I also favor a post coordinated approach treating race and ethnicity of distinct items. They are collected separately (in the US) and usually mapped to different codesystems depending on the country. The CDC code system Davera mentioned would be used in the US, but other countries could map to their designated code system too. Many examples were given of different country needs.

I’m glad to see the group has taken up the topic and working on a solution.

With warm regards,
Andrea

@apitkus:

Thanks for the use cases. The reason race information is spread over 2 locations is pragmatic: multiple race data are rare, and we don’t want to make the relatively rare use case (effect of multiple or changing race designations) easier at the cost of the much more common use case (using race as a single covariate for things). It also slows down computationally if you have to scan the entire OBSERVATION table for each patient.

We did have the debate if instead of tossing more than one race record into OBSERVATION we should pre-coordinate multiple races and keeping them in PERSON. But that idea was deemed infeasible, for the simple reason that nobody has those combinations ready, particularly if you go into fractions (7/16th Asian). Plus, some folks felt there are use cases about the dynamic character of that information (people changing their race designation).

But your use cases should be well covered, even though you need to do the extra step and screen two tables (PERSON and OBSERVATION). Let’s see what evidence you guys can detect.

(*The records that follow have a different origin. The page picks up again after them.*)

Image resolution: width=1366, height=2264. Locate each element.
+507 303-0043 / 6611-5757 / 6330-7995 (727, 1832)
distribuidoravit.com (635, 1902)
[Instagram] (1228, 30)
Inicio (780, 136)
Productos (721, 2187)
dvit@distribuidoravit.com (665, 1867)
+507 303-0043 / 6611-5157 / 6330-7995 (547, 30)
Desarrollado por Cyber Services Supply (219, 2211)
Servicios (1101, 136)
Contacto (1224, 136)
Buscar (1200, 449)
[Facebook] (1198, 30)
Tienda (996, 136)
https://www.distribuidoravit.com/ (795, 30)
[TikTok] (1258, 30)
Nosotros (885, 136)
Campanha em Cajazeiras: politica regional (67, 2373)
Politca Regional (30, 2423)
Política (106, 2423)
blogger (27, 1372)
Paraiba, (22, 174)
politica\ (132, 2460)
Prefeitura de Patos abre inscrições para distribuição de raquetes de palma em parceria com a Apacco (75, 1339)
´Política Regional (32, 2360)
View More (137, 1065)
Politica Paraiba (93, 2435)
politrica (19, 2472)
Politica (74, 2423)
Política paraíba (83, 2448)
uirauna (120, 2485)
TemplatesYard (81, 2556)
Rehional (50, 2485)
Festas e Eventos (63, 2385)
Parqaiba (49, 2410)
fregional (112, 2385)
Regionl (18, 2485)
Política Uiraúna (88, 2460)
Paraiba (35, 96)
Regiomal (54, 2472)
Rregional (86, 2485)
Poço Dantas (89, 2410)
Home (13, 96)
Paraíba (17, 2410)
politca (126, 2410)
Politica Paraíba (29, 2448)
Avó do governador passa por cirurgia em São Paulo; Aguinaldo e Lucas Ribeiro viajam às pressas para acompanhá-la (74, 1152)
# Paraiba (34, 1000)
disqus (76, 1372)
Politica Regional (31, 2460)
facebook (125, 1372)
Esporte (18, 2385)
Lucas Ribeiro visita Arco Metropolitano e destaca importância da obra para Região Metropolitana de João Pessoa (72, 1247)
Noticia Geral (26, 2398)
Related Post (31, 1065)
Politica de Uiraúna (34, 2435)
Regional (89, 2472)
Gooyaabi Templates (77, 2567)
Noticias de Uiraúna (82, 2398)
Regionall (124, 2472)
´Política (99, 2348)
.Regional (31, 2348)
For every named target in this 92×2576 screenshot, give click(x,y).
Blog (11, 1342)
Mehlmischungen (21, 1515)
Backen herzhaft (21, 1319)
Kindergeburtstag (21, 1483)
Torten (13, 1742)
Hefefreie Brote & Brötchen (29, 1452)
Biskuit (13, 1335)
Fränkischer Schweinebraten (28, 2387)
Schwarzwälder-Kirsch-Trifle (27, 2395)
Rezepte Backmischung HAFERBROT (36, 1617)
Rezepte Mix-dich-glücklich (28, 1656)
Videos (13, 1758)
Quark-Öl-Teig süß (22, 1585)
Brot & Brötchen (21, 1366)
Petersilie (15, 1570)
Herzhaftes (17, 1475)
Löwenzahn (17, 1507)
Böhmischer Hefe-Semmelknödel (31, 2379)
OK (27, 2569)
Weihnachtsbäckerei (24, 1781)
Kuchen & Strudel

We shouldn’t use date of birth because the current guidance to create Observation Period from EHR data says use the first event from the data. And unless you have pediatric data, the dob is before the EHRs were used. Using the date of the last visit record might be most accurate since race/ethnicity is usually recorded at every visit and updated accordingly. But we should discuss race & ethnicity conventions after April Olympians. There are many considerations to debate.

@MPhilofsky I referenced the recommendations that the community voted for in the Themis post here: Convention need for how/where to store > 1 race or ethnicity concept_id · Issue #71 · OHDSI/Themis · GitHub.

Would be great to see a Themis convention for this long standing issue soon! Thanks for all your work.